# [The problem]
Starting with the line that contains "Task: Click the Troubleshoot wrench icon", repeat each line exactly through the final line of the listing. No picture should appear in the copy.

*** Opening of Provided information ***

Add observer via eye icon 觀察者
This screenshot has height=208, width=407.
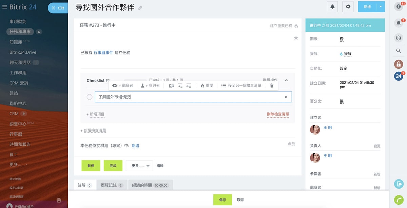coord(123,86)
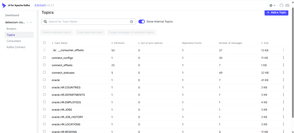The width and height of the screenshot is (294, 133).
Task: Open the oracle.HR.DEPARTMENTS topic link
Action: pos(68,95)
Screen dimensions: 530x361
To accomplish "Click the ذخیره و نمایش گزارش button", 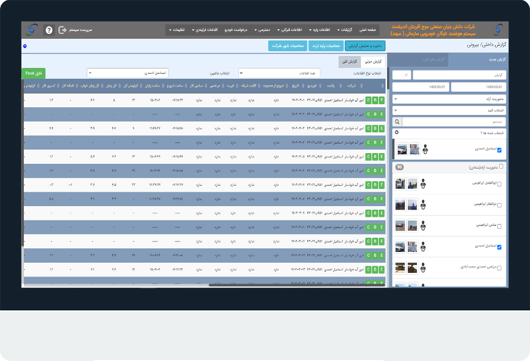I will pos(365,45).
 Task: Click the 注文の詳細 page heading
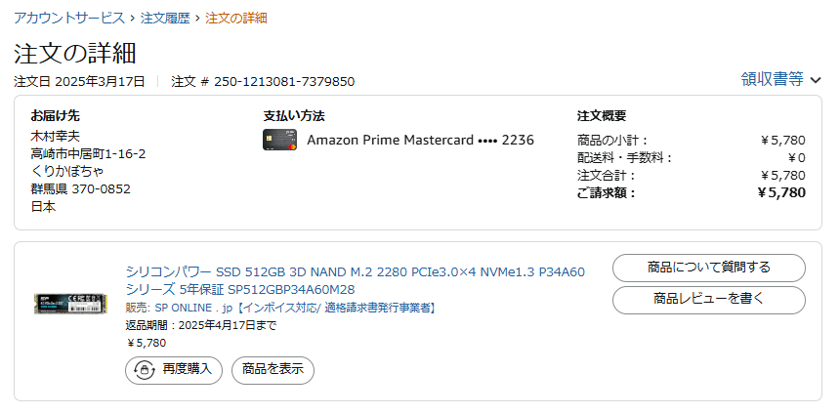coord(75,53)
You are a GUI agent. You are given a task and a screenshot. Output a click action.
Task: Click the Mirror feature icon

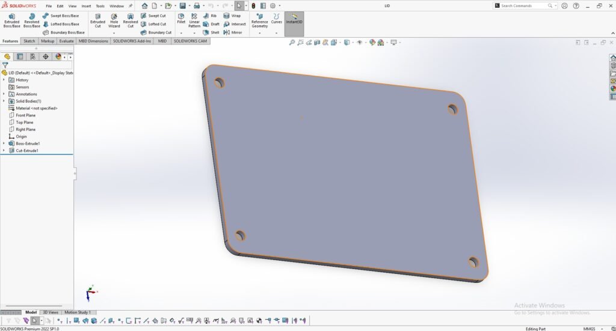click(233, 32)
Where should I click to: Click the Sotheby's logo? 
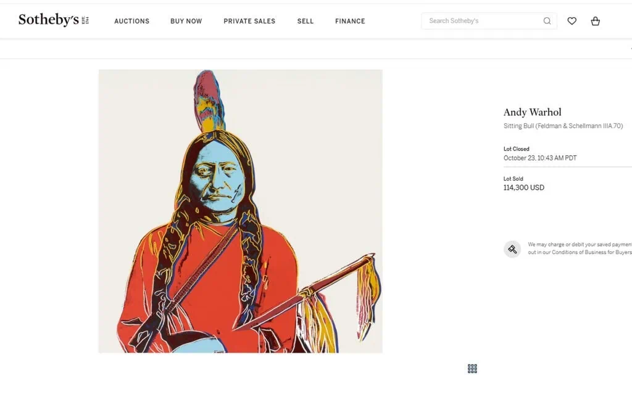tap(54, 20)
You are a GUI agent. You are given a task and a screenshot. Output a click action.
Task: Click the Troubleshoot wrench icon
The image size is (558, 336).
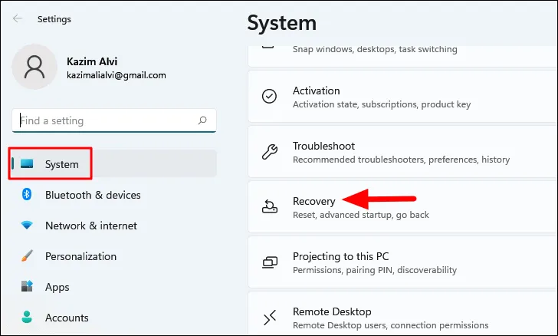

*** Close of Provided information ***

# [Your solution]
Task: Click the Troubleshoot wrench icon
The image size is (558, 336).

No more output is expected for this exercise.